(Collection entries)
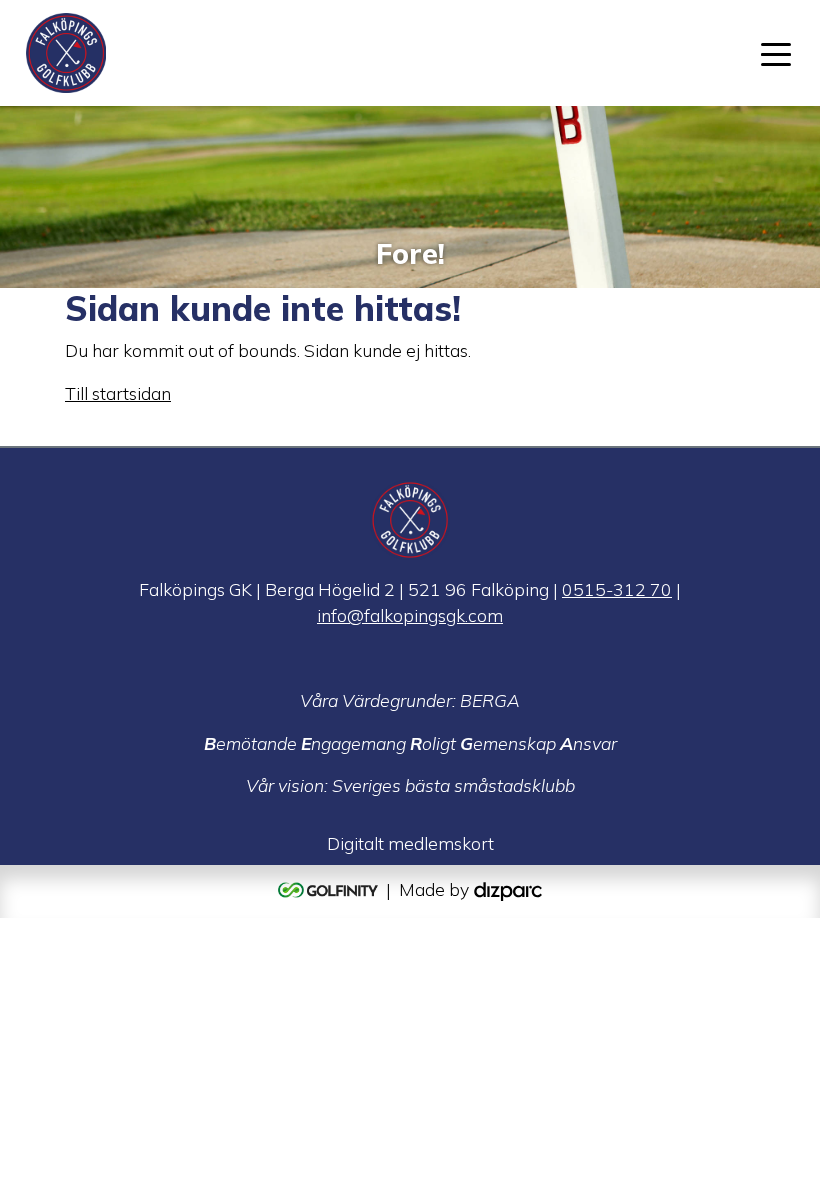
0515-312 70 (617, 589)
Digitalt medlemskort (410, 843)
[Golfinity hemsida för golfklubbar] (330, 889)
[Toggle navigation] (776, 53)
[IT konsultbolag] (508, 889)
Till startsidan (118, 393)
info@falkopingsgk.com (410, 615)
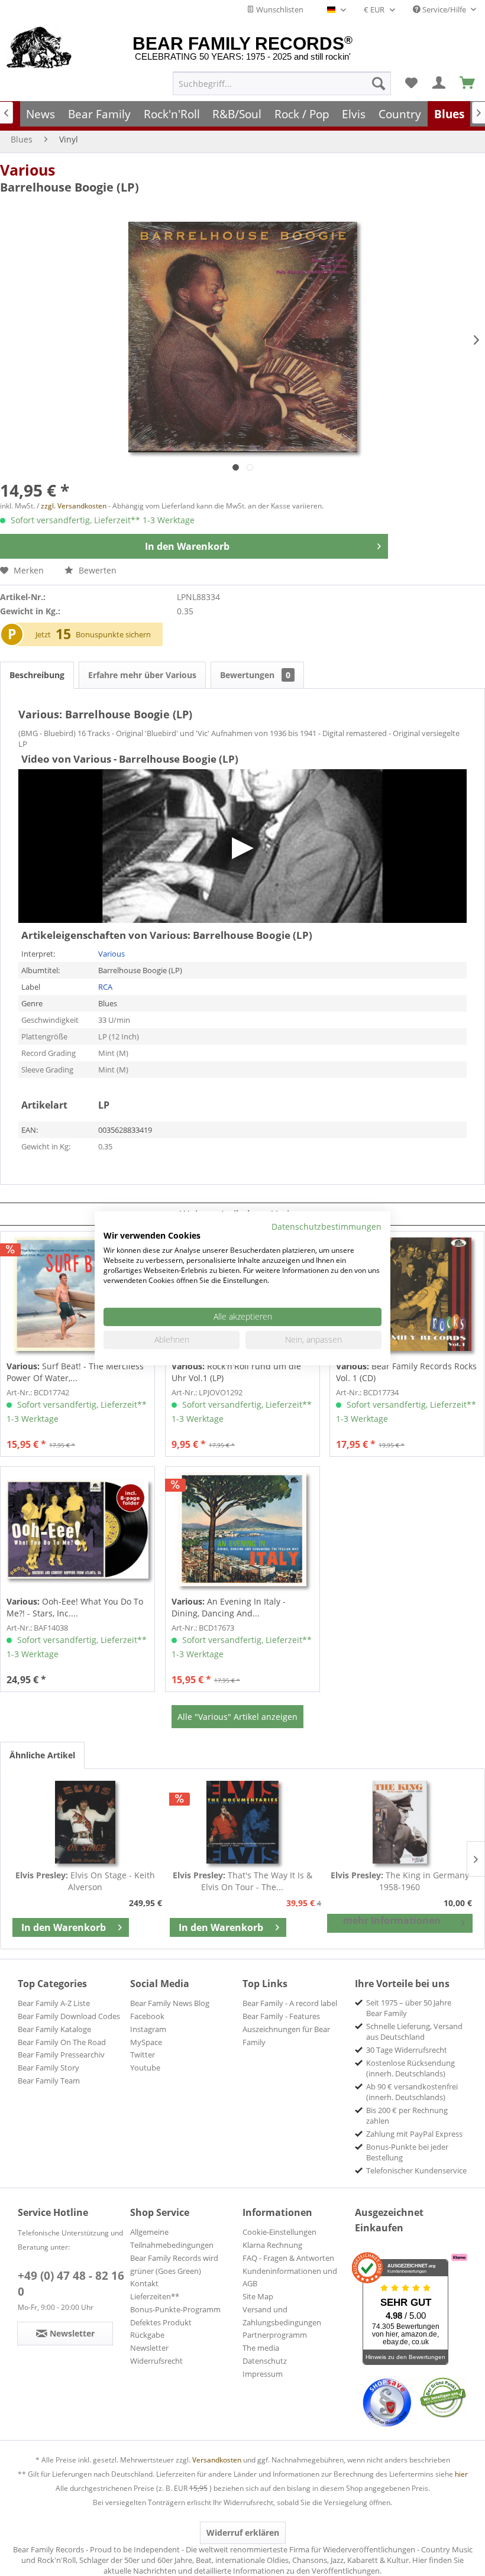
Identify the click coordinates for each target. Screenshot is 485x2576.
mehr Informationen (392, 1920)
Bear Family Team (49, 2080)
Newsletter (149, 2347)
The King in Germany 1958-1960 (400, 1881)
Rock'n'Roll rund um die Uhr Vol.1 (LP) (236, 1371)
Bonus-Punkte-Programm (175, 2309)
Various (27, 170)
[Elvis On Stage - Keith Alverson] (85, 1822)
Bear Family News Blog (169, 2003)
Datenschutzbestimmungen (326, 1226)
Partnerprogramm (274, 2334)
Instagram (148, 2029)
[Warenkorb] (468, 83)
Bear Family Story (48, 2067)
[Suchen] (378, 83)
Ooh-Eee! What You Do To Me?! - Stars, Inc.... (75, 1607)
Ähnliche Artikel (42, 1755)
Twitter (142, 2054)
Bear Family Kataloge (54, 2029)
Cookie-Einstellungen (279, 2232)
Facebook (147, 2016)
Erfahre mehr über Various (142, 675)
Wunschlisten (278, 9)
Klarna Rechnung (272, 2245)
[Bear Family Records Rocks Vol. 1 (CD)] (407, 1294)
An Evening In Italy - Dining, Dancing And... (229, 1607)
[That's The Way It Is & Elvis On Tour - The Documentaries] (242, 1822)
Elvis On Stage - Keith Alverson (85, 1881)
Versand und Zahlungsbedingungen (281, 2316)
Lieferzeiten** (154, 2296)
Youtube (145, 2067)
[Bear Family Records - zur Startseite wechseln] (39, 48)
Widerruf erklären (242, 2532)
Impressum (262, 2373)
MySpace (146, 2042)
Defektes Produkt (161, 2322)
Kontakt (144, 2283)
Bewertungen (255, 675)
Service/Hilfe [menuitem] (444, 9)
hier (461, 2474)
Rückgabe (147, 2334)
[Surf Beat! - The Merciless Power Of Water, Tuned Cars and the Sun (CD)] (77, 1294)
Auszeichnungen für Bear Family (286, 2035)
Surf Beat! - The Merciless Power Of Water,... (75, 1371)
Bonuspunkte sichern (113, 634)
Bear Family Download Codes (69, 2016)
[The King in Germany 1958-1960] (400, 1822)
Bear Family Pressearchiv (61, 2054)
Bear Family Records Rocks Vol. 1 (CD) (406, 1371)
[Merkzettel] (411, 83)
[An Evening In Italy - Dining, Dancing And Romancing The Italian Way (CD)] (242, 1529)
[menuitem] (282, 83)
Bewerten (96, 570)
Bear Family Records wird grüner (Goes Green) (174, 2264)
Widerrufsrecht (156, 2360)
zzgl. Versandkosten (73, 506)
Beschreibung (36, 675)
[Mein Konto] (439, 83)
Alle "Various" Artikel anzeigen (237, 1716)
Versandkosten (216, 2460)
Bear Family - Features (281, 2016)
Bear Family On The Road (62, 2042)
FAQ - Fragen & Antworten (288, 2258)
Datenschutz (264, 2360)
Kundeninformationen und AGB (289, 2277)
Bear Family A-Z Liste (54, 2003)
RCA (105, 986)
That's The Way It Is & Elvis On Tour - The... (242, 1881)
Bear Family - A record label (289, 2003)
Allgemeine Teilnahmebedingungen (172, 2238)
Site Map (257, 2296)
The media (260, 2347)
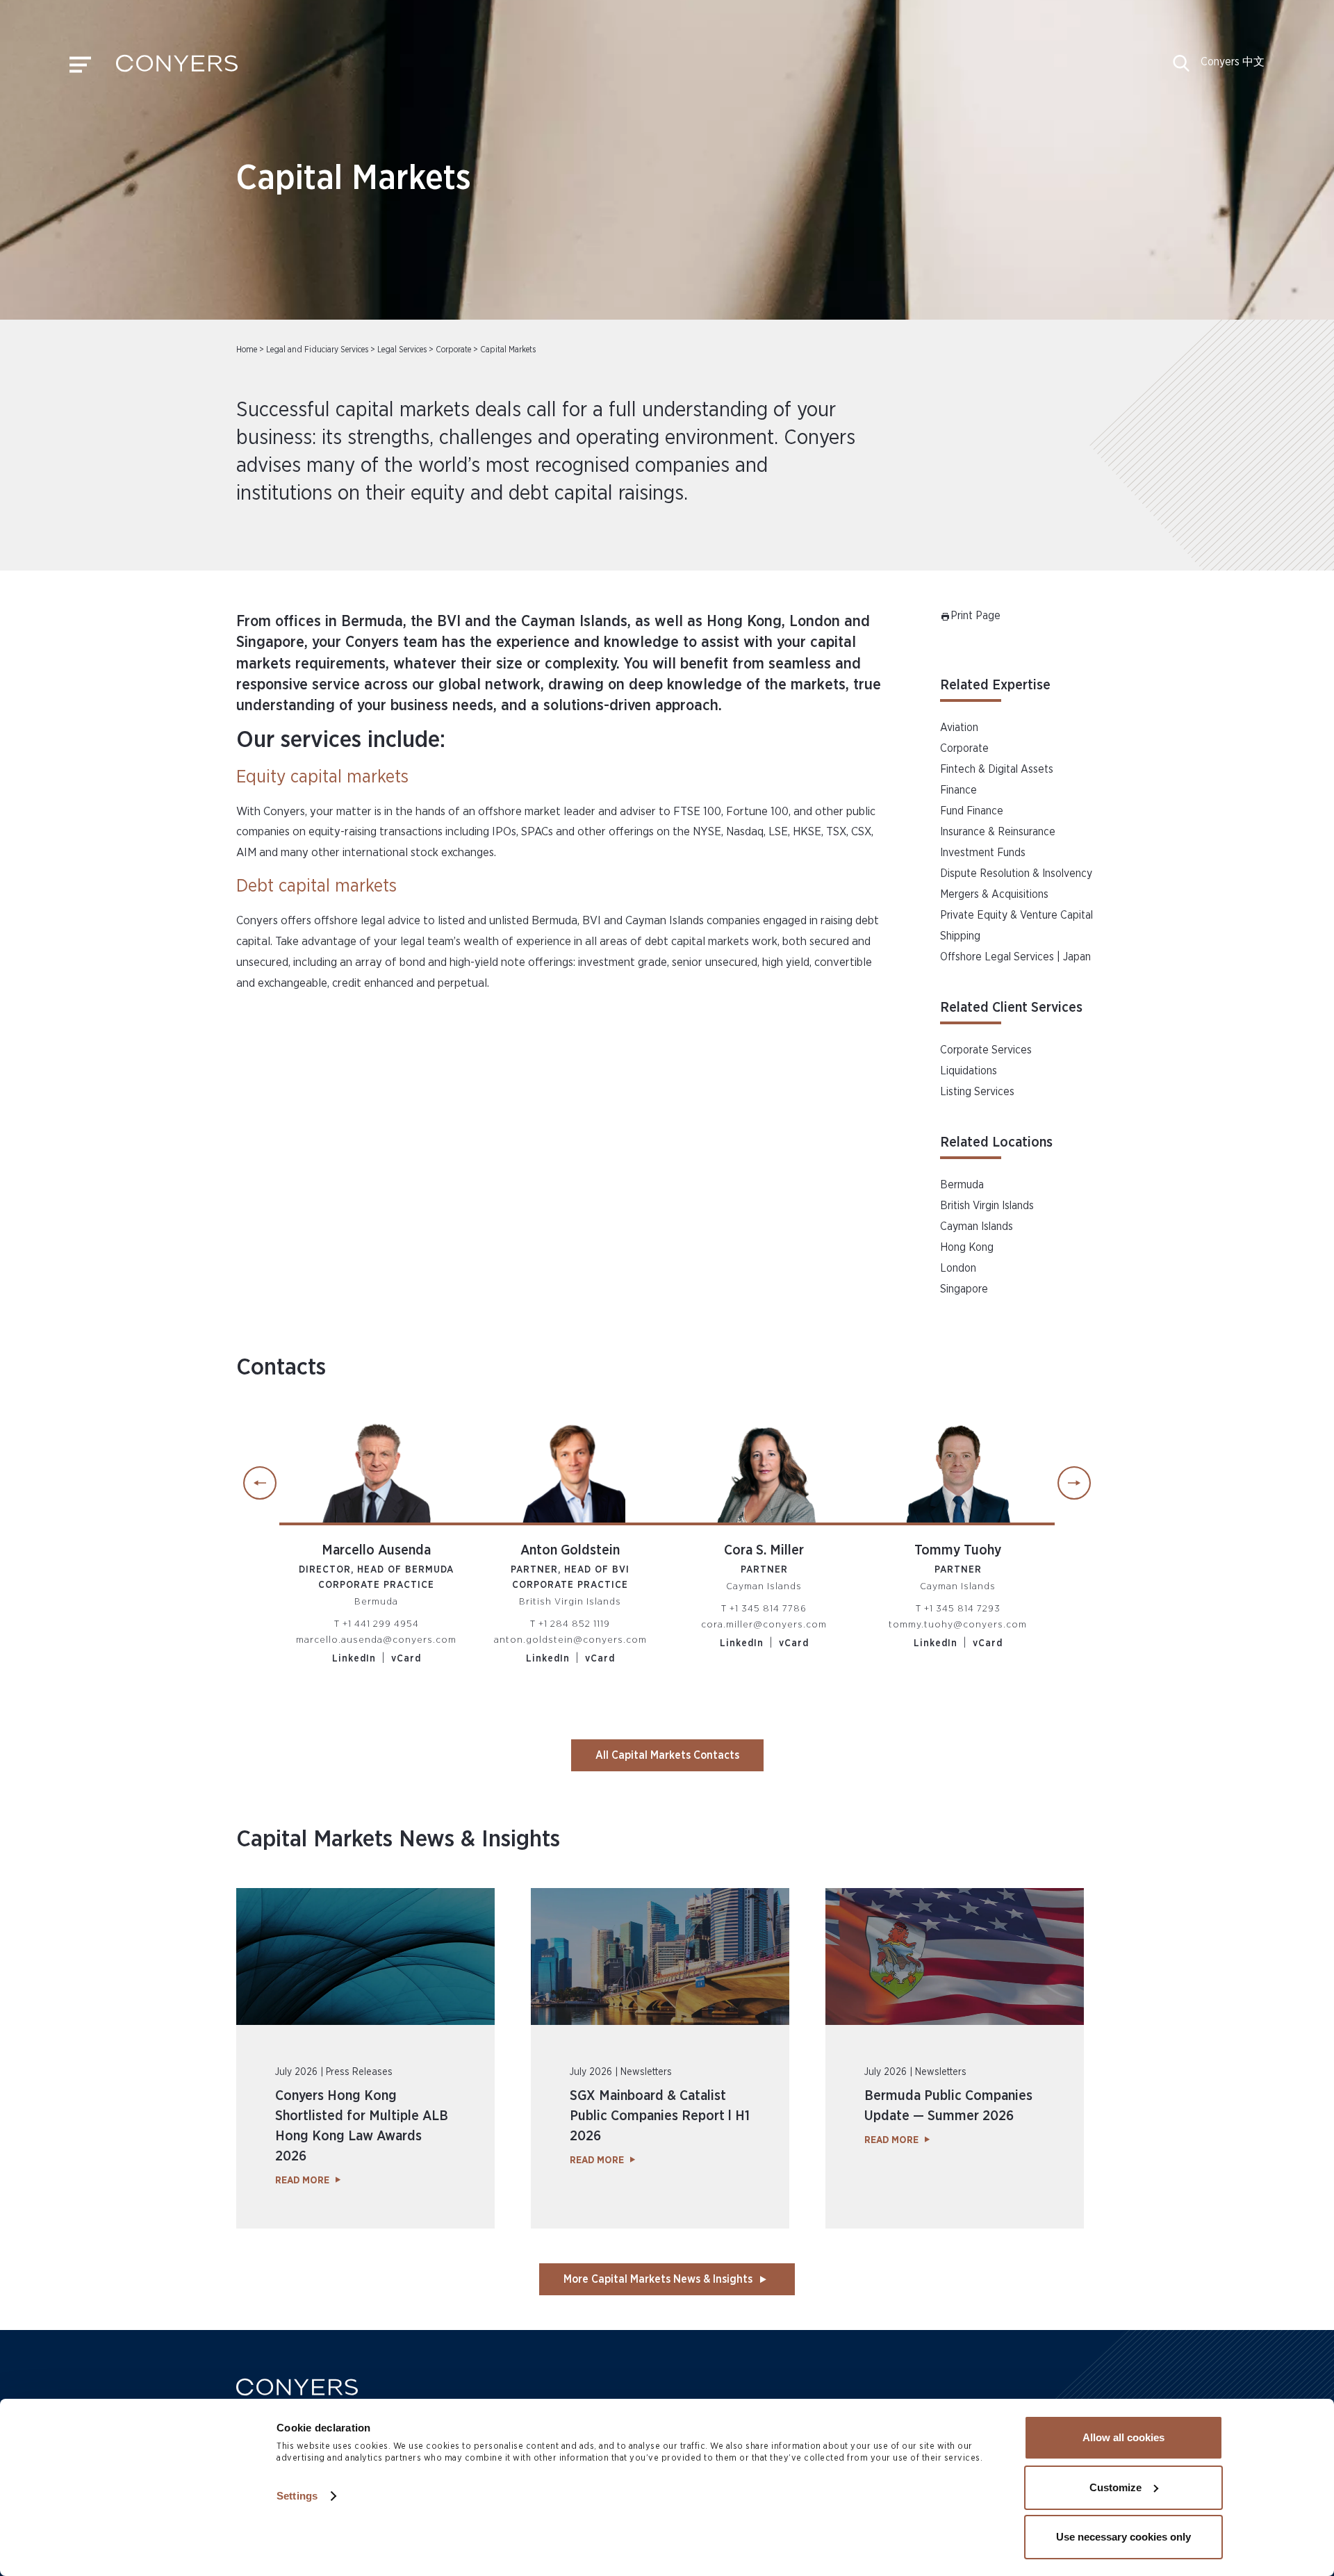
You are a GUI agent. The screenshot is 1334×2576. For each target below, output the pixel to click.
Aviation (959, 727)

WHAT YOU SHOULD DO
Instructions for the copy: start at the first entry, stop after the line containing "[Elvis On Stage - Keith Alverson] (85, 1822)", keep every line exact, and drop the pictures.

THE COMPLETED TASK
0515-312 70 (617, 589)
Digitalt medlemskort (410, 843)
[Golfinity hemsida för golfklubbar] (330, 889)
[Toggle navigation] (776, 53)
[IT konsultbolag] (508, 889)
Till startsidan (118, 393)
info@falkopingsgk.com (410, 615)
Identify the click coordinates for each target. Screenshot is 485x2576.
mehr Informationen (392, 1920)
Bear Family Team (49, 2080)
Newsletter (149, 2347)
The King in Germany 1958-1960 (400, 1881)
Rock'n'Roll rund um die Uhr Vol.1 (LP) (236, 1371)
Bonus-Punkte-Programm (175, 2309)
Various (27, 170)
[Elvis On Stage - Keith Alverson] (85, 1822)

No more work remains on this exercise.